Congress hasn't seen the last of protectionist trade legislation. President's veto of textile bill won't keep backers from trying again
Washington — The congressional push for protectionist trade legislation has been slowed but not stopped by President Reagan's veto of a bill to protect the textile, copper, and shoe industries. When Congress returns next year, trade is expected to be a hot topic for two major reasons: The US trade situation continues to be grim, and 1986 is an election year.
The combination could spell renewed pressure for protectionist legislation to help United States industries ravaged by international competition. Next year Congress is also likely to draft legislation revamping US trade laws to make them more effective in their overall impact.
The supporters of industry-specific protection bills are expected to try again. ``We still intend to press for meaningful restrictions on the flood of imports that is devastating the American shoe and textile industries,'' said Sen. George J. Mitchell (D) of Maine, after the presidential veto late Tuesday evening.
Supporters of the textile bill moved Tuesday to allow a vote on a veto override as late as August.
The President waited to veto the bill until the House had cleared a tax-overhaul plan he supported. That way his veto would not damage support for the tax bill.
Administration officials were predicting renewed congressional pressure for protection, even before the President delivered his long-promised veto of the textile and shoe bill.
``I think the question of protectionism will be right back with us again early next year or if not early next year at least by next spring,'' Treasury Secretary James A. Baker III said in an interview earlier this month.
One reason protectionist fires could be rekindled is that early next year the Commerce Department will release final trade figures for 1985. The US merchandise trade deficit for this year is expected to be a record $150 billion, up from $123.3 billion in 1984.
Eventually, the decline in the value of the US dollar will help curb imports and make it easier for US firms to sell goods overseas, thus closing the trade deficit. But the dollar's decline takes from 12 to 18 months to be felt, according to many economists.
Still, ``We will be improving throughout 1986 as far as the trade deficit is concerned,'' says Kathleen Cooper, president of the National Association of Business Economists.
Even with some improvement in the trade deficit, the US still will be buying more abroad than it sells and going into debt to cover the gap between the money it spends on imports and the money it earns on exports.
At the moment US debts are rising at the rate of $10 billion a month. By spending 50 percent more abroad than it is earning, the US is accumulating foreign debt faster than any major developed country ever has before, according to a new study by Stephen Marris of the Institute for International Economics.
If present trends continue, the US, which now owes other nations $30 billion, could be $1 trillion in debt by 1990, Mr. Marris's study says.
``From being the world's largest net creditor nation in 1982, [the US] would be the world's largest debtor nation by 1986, and by 1990 its external debt, at over a trillion dollars, would substantially exceed the total debt of the developing countries,'' Marris said.
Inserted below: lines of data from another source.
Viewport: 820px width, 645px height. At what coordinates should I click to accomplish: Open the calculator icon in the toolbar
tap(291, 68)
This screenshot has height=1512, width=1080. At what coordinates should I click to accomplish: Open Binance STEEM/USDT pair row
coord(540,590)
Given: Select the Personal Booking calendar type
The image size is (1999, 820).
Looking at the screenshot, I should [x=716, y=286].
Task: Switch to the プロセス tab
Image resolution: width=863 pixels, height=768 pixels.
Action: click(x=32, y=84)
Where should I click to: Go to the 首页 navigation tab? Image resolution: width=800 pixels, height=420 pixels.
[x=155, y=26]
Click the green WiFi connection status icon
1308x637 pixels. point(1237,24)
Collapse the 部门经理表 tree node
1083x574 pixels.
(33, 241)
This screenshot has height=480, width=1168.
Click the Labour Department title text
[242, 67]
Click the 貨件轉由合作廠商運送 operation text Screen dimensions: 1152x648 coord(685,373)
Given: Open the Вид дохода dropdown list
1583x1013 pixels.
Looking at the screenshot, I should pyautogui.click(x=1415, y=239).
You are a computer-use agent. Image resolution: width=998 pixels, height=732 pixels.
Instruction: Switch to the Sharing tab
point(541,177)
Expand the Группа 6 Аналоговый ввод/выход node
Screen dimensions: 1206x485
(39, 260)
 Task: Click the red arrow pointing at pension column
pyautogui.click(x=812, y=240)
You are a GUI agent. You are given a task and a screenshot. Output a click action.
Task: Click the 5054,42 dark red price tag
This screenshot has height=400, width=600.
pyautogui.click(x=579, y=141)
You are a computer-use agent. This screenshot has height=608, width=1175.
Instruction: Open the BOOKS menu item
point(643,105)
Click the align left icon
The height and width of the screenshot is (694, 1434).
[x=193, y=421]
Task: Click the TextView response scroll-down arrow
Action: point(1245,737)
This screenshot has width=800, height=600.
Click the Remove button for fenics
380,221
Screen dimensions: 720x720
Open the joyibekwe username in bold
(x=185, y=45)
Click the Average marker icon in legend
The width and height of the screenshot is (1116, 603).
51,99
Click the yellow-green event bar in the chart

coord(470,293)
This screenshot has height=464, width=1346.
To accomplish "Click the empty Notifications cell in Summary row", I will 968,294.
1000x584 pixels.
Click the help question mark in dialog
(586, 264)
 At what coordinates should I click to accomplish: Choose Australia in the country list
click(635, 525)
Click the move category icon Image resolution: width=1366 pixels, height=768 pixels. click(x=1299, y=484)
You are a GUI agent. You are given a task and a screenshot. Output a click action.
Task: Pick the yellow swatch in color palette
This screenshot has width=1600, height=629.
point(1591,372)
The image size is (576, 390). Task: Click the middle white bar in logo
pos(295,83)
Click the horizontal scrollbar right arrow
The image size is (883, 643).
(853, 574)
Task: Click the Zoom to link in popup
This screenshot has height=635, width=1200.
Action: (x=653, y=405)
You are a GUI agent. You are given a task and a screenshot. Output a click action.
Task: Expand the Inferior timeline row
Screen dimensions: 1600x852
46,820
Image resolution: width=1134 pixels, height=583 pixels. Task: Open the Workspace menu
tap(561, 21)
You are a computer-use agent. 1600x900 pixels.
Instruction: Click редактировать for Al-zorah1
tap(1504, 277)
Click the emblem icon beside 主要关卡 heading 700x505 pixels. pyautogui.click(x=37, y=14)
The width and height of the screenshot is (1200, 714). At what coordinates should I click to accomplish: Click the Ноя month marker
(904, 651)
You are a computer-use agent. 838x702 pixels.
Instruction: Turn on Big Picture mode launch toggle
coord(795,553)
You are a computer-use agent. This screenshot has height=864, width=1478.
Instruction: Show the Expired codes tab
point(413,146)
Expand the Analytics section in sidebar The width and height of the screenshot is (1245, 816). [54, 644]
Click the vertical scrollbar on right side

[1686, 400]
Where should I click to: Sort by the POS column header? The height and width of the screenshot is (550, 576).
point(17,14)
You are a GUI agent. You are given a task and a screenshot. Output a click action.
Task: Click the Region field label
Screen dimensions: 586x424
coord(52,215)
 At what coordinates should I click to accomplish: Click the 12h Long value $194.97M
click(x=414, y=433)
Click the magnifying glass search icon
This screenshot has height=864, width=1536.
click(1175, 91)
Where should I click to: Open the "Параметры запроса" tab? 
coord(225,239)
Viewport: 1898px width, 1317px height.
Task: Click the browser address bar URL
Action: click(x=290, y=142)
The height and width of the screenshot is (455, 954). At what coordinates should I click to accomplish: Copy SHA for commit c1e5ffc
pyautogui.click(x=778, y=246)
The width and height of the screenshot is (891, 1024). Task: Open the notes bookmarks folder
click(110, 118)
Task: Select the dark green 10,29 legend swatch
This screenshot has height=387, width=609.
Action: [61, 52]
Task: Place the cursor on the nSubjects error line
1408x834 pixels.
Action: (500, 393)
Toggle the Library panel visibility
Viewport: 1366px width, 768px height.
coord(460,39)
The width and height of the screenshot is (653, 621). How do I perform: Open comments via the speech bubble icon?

And like other debtor nations, the US eventually will have to trim its spending, to come up with the money to pay the interest on those debts. Thus, some US citizens will probably have to curb extravagant life styles.
Of course, there is a limit to how much debt the US can run up. Eventually foreign investors will tire of holding ever more dollars. When this happens, ``a crunch will develop in US financial markets and the economy will be headed for trouble,'' as interest rates rise while the dollar continues to fall, Marris contends.
Long before any potential credit crunch occurs, Congress will be turning its attention to trade legislation.
House Ways and Means Committee chairman Dan Rostenkowski says that now that his committee has finished with tax reform it will begin work on trade when Congress reconvenes in 1986.
Separate proposals for omnibus trade bills already have been advanced by House Republicans, House Democrats, Senate Democrats, and a bipartisan group of senators. Senate majority leader Robert Dole (R) of Kansas, a backer of the bipartisan Senate plan, said he would be willing ``to set aside some time right now for action on the floor early next year.''
The vetoed shoe bill would have limited shoe imports to 60 percent of the US market. It also would have cut textile and apparel imports from Taiwan, South Korea, and Hong Kong by 30 percent. The bill cleared both houses of Congress with fewer votes than needed for a veto override.